── Source data ──

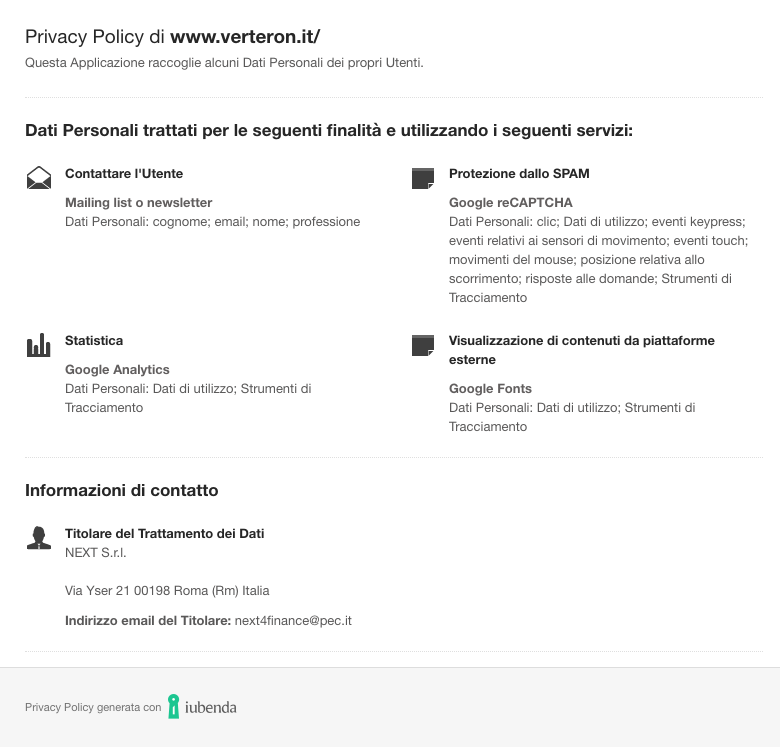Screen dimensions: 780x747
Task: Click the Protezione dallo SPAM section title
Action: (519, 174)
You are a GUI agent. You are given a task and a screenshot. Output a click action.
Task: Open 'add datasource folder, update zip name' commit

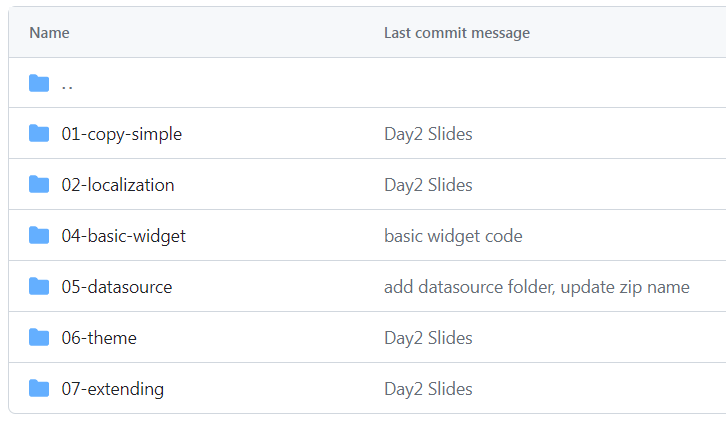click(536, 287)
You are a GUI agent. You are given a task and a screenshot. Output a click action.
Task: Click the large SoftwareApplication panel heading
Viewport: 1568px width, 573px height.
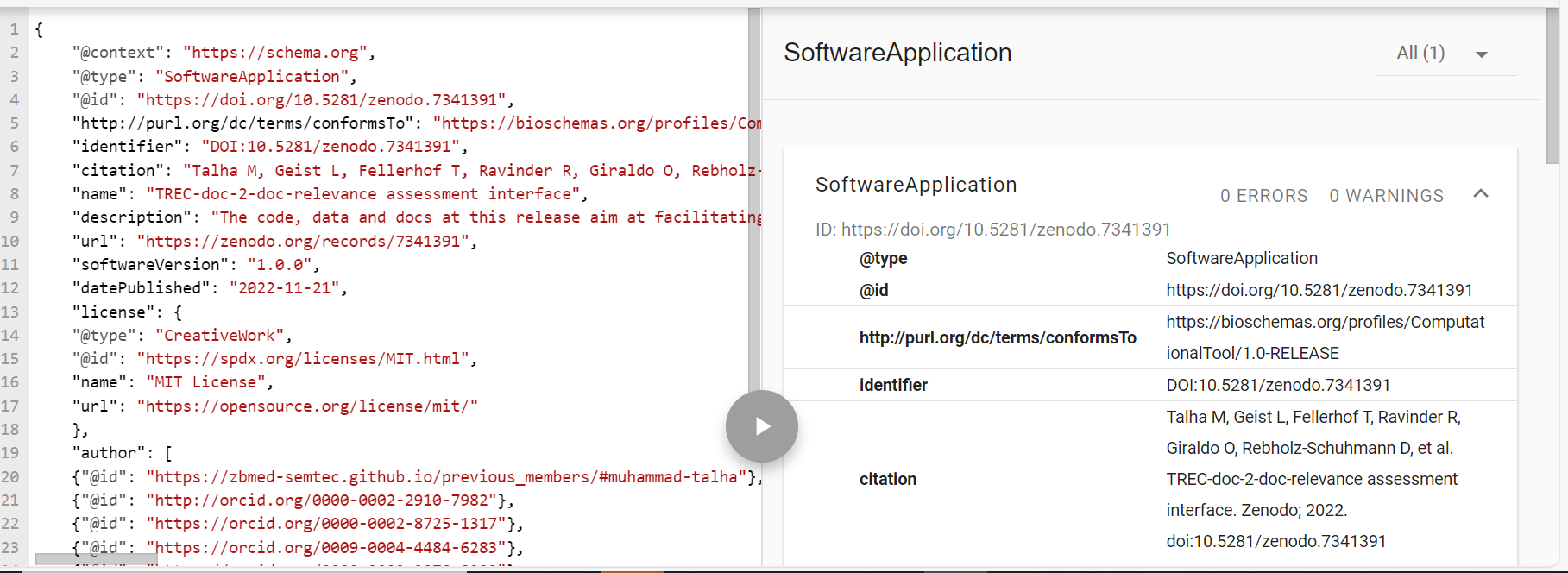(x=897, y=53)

───
── Source data ──

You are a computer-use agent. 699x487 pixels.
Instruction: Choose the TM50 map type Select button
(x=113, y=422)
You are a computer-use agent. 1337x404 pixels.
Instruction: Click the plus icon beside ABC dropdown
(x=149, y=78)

───

* What you are asked to do *
Could you copy every line from the records that has "pixels" in it?

* Task answer *
You are a computer-use agent. 699x487 pixels.
You are a computer-use agent. 1337x404 pixels.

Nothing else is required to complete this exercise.